:: Document section ::
========
The brain passes through a state every single night that shares more with what NDE researchers are documenting than most people realize. It happens in those few minutes between wakefulness and sleep, when alpha waves are giving way to theta, and the brain’s ordinary filtering mechanisms start to loosen their grip. The hypnagogic gateway — named from the Greek words for sleep and conductor. Leading toward sleep. Most people fall through it unconsciously in under a minute. Some barely notice it at all.
But look at what happens there. EEG recordings show the characteristic alpha-to-theta shift; spontaneous vivid imagery arises; the sensation of floating appears; sounds sharpen; presences are felt. The prefrontal cortex — the brain’s editor, the part that keeps experience orderly and logical — begins standing down. What comes up in that space is often strange, emotionally resonant, and carries a quality that ordinary waking thought doesn’t. Artists have deliberately cultivated this state for centuries. Edison used to fall asleep holding ball bearings over a plate — when they dropped and woke him, he’d have whatever solution his ordinary mind had been unable to reach. Dalí did the same thing with a key. The hypnagogic state reliably produces what structured analytical thinking cannot.
The alpha-theta border lies around 7-8 Hz — the crossover zone where neither state dominates. That’s precisely where the richest hypnagogic imagery occurs, where the brain’s usual account of reality softens enough for something else to surface. Ancient contemplative traditions — Tibetan Buddhist dream yoga, Sufi practice, shamanic traditions across dozens of cultures — treated this threshold as a legitimate technology for accessing dimensions of experience that ordinary waking consciousness keeps locked out. Not as a metaphor. As practice.
What We See at Sleep Recovery
Alpha-theta neurofeedback works in exactly this zone. The goal is to guide your brain into that crossover frequency and help it stay there long enough to actually experience what lives in that territory, rather than collapsing through it into sleep before anything registers.
========
:: Work instructions ::
Copy out the part of the passage on the hypnagogic state that opens with the words containing "The alpha-theta border" and closes with "before anything registers.", and swap "crossover" for "transition" wherever it appears.

:: Provided information ::
========
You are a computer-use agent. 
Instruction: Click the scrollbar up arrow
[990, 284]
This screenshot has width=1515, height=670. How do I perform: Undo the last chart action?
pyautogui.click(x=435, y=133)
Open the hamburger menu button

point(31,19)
========
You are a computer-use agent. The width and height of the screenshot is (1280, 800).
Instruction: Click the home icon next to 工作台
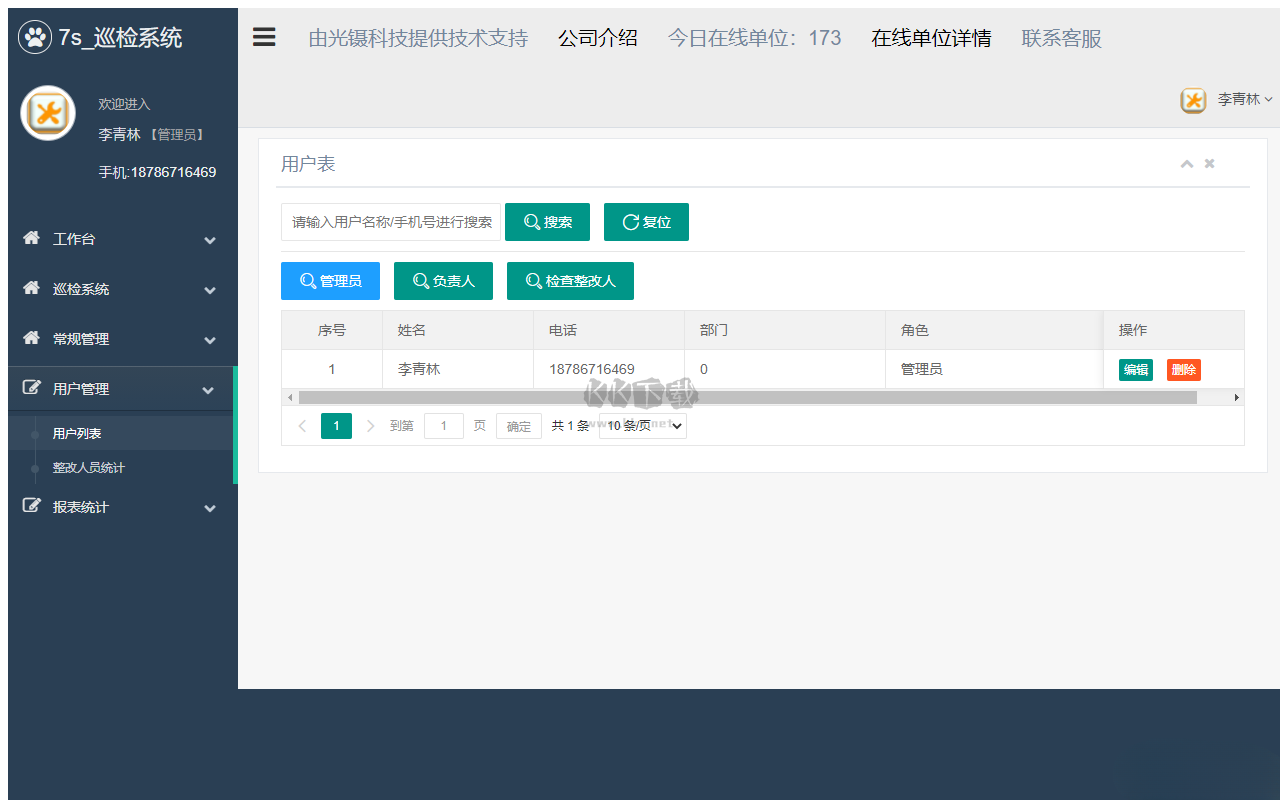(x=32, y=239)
========
:: Task answer ::
The alpha-theta border lies around 7-8 Hz — the transition zone where neither state dominates. That’s precisely where the richest hypnagogic imagery occurs, where the brain’s usual account of reality softens enough for something else to surface. Ancient contemplative traditions — Tibetan Buddhist dream yoga, Sufi practice, shamanic traditions across dozens of cultures — treated this threshold as a legitimate technology for accessing dimensions of experience that ordinary waking consciousness keeps locked out. Not as a metaphor. As practice.
What We See at Sleep Recovery
Alpha-theta neurofeedback works in exactly this zone. The goal is to guide your brain into that transition frequency and help it stay there long enough to actually experience what lives in that territory, rather than collapsing through it into sleep before anything registers.